After dinner they watch the scores being announced. Peeta gets an eight, that weird little chick Rue gets a seven (huh?) and Katniss gets...ELEVEN! Oh, did I mention that it's a scale of 1-12? By the way, it's a scale of 1-12. Haymitch concludes that they must have liked her temper. “They need some players with some heat,” he says. For some reason I thought of The Real World: Hawaii, and how they selected that chick (Ruthie!) who got so drunk she basically died in the first episode. That season was when I realized exactly how crass and exploitative Reality TV had become, or maybe had always been.

Of course the argument back against the above is that Reality TV stars are willing participants in the exploitative spectacle—that our cultural values have shifted so much that any fame, whether it's infamy or whatever you call the Kardashian brand, will do. There's an element of that at work here, with the Careers who sign up eagerly for the Games. I've been saying for a while now that our culture is getting so extreme and crazy (and the 2012 elections have barely started!) that the standard hyperbole of satire barely suffices to criticize us anymore (watch Mr. Show today and it's barely even a comedy so much as a documentary). But at the very least we can be happy that we don't have people signing up to LITERALLY kill one another on a TV show. Yet.

Do people watch Reality TV because it's dumb and easy to digest? Or is there more at work there? The humor on Jersey Shore plays to a denominator so low it approaches absolute zero (ask a Jersey Shore cast member what absolute zero is and they'd probably guess a brand of body spray) but I'm not totally willing to discount the blurred lines between fiction and reality as part of the draw. Every TV show is reality TV in a way, given how conscious we are of celebrity culture and all that--it's Chandler but it's also Matthew Perry--but maybe the interplay between real and fake on a sitcom isn't enough for people. Reality TV, even the most contrived stuff, is closer to the edge. We watch reality TV to be entertained but also to think about the way media manipulates our perception. Or is that too optimistic?

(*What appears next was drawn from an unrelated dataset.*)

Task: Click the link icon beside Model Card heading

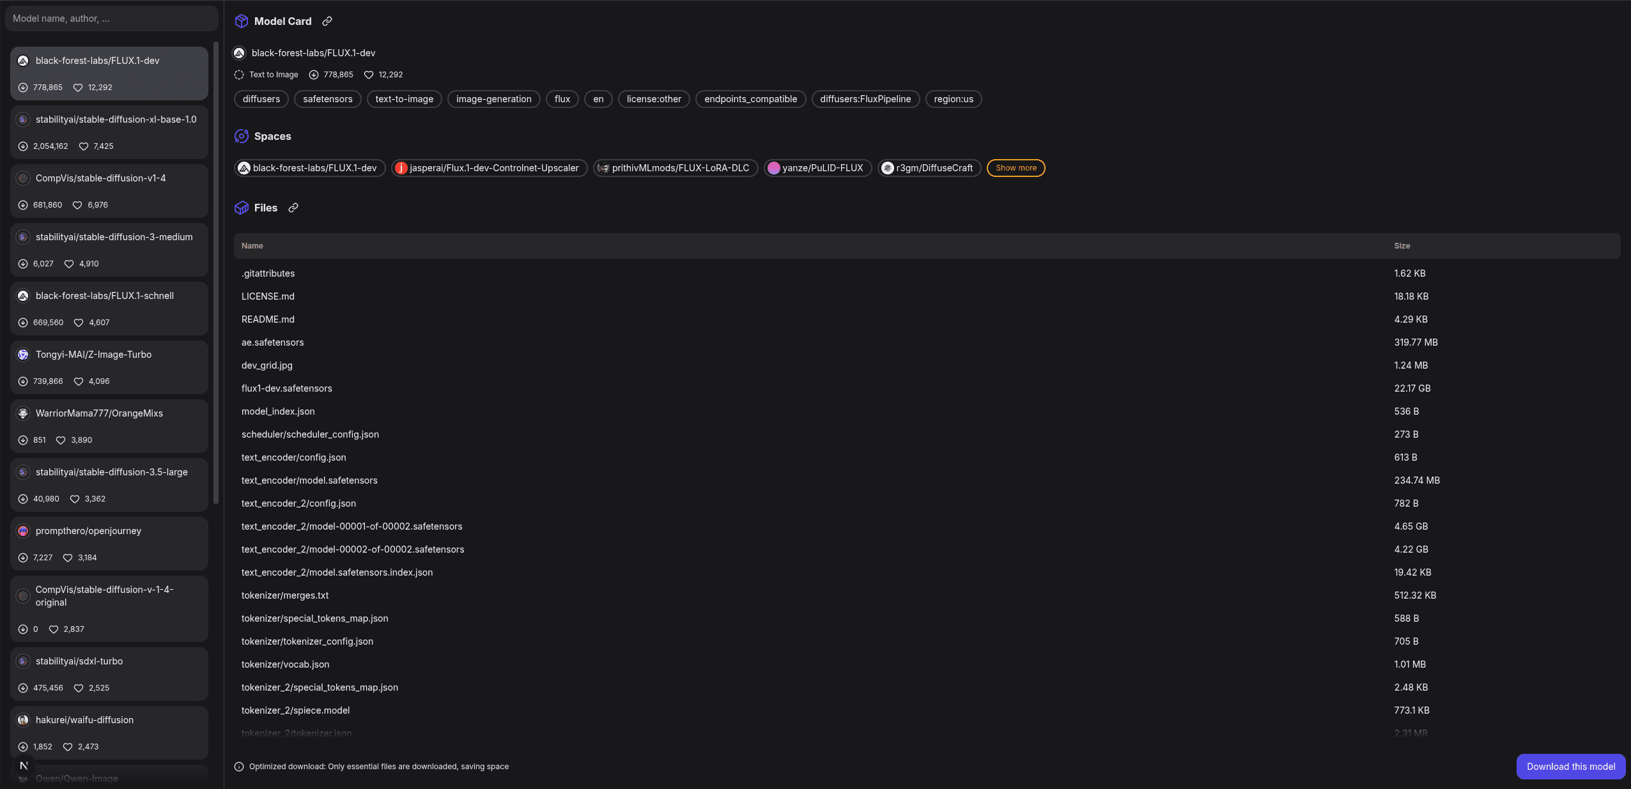Action: point(327,21)
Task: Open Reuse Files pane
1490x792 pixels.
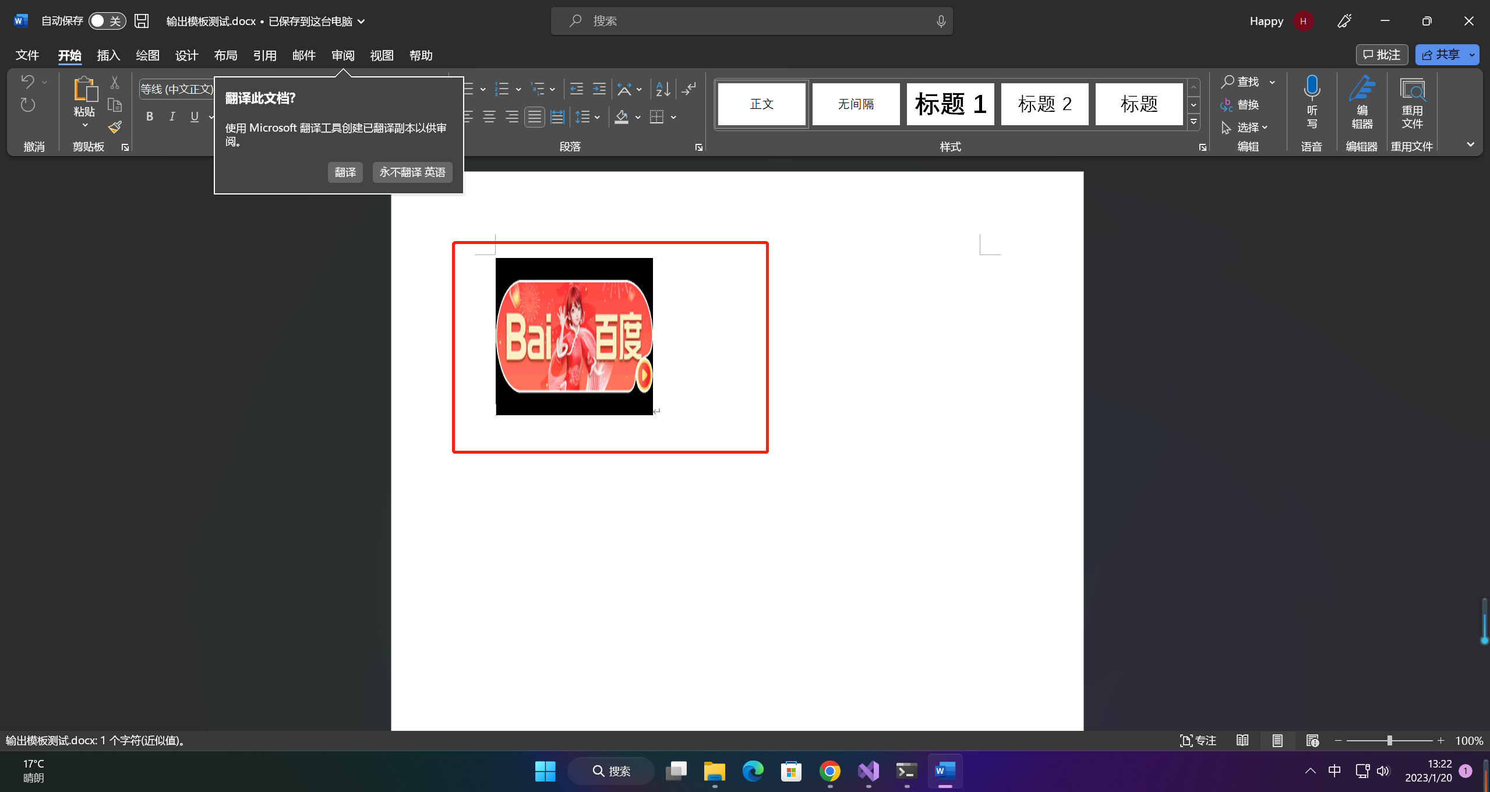Action: pyautogui.click(x=1412, y=105)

The next morning Katniss watches the sun rise over the city and thinks of Gale. Incidentally Gale is also probably thinking of Katniss while HE watches the sun rise over the morning wood. HEYOOO! She thinks back to the first time she met Gale, in the woods while hunting, and it's hella boring. Like, there's a part where they're sort of flirting after a tense confrontation, and it's fine, but I will spare you. The point is, Suzanne Collins is reminding us that there are multiple possible love interests up in this bitch:

I call him my friend, but in the last year it's seemed to casual a word for what Gale is to me.

“Fuckbuddy” is better, right? A little more formal, I'd say. So Katniss finishes masturbating and goes down to breakfast, where she's weirded out by everyone's silence at the table. Haymitch eventually explains that Peeta has asked to be coached privately, away from Katniss's eleven-earning eyes. OH SNAP.

1 comment:

Kim said...

Eh, I get why they can't kill Prim right now. What happens in the scoring is supposed to be secret, so in order to make Prim's killing an example they'd have to reveal what happened. If they reveal what happened, that this girl was totally rebellious, they run the risk of showing that they don't have complete control over the tributes and control is vital to them. Plus, what's the point of killing Prim now to get to Katniss? She's already going in to die. It's much easier for them to take it out on her in the arena by making her a target with her score and in the other crazy ways they're capable (which would hurt her and her family) and still keep their secret, thereby maintaining the illusion of control. Her district has already shown rebellion with their send off to her. The capital doesn't want to ruin their fun games by inciting more.

Aside from learning a little more about Katniss, I find the flashbacks to Gale boring. Possibly because I find Gale in general boring.